▶ [YOUR INSTRUCTIONS] Only the lines from the one containing "This screenshot has" through the end of the data are wanted, reproduced exactly and without pictures.

Start of SOURCE DATA

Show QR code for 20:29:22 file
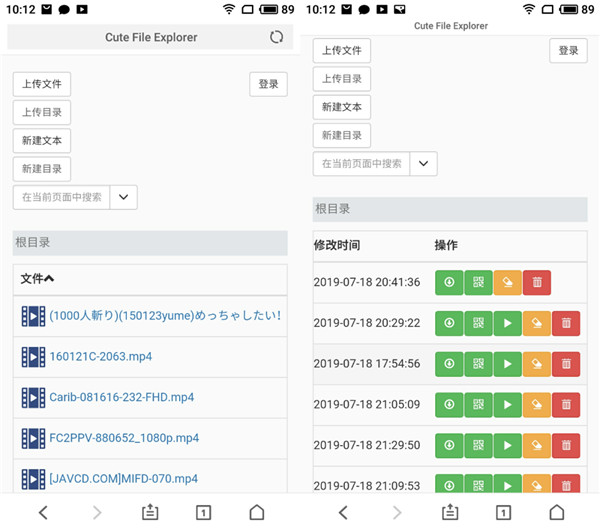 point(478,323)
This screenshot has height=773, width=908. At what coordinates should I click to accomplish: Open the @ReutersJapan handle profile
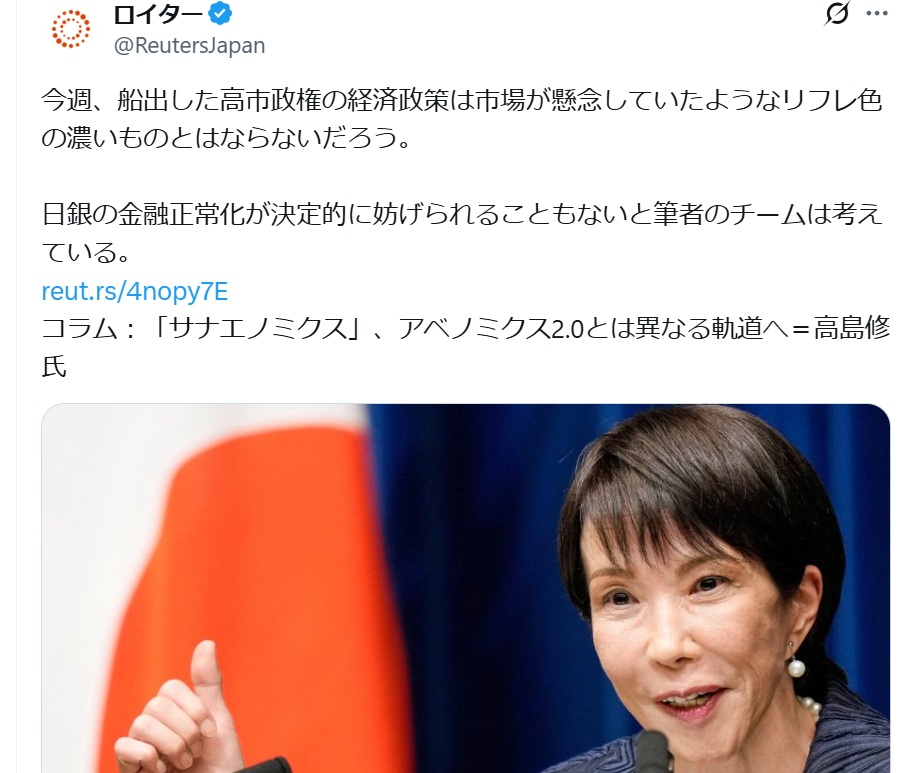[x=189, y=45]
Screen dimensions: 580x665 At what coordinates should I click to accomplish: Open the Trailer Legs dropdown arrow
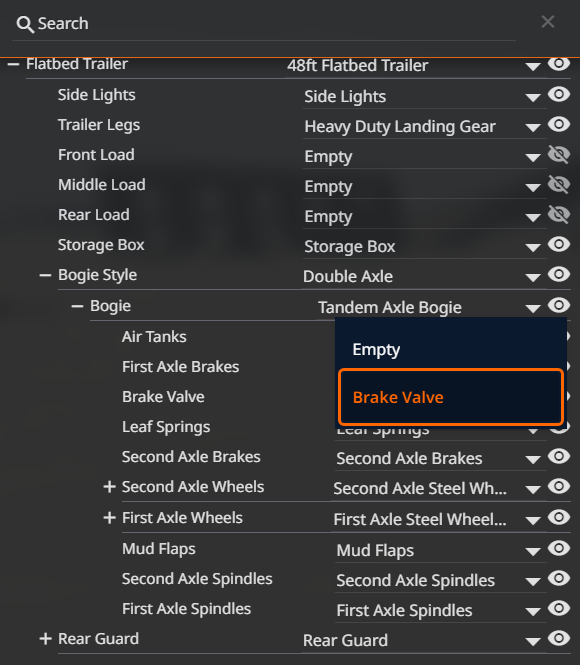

End of SOURCE DATA

▶ [FINISHED EXERCISE]
This screenshot has height=773, width=908. At what coordinates should I click to accomplish: Open the @ReutersJapan handle profile
[x=189, y=45]
Screen dimensions: 580x665 At what coordinates should I click to accomplish: Open the Trailer Legs dropdown arrow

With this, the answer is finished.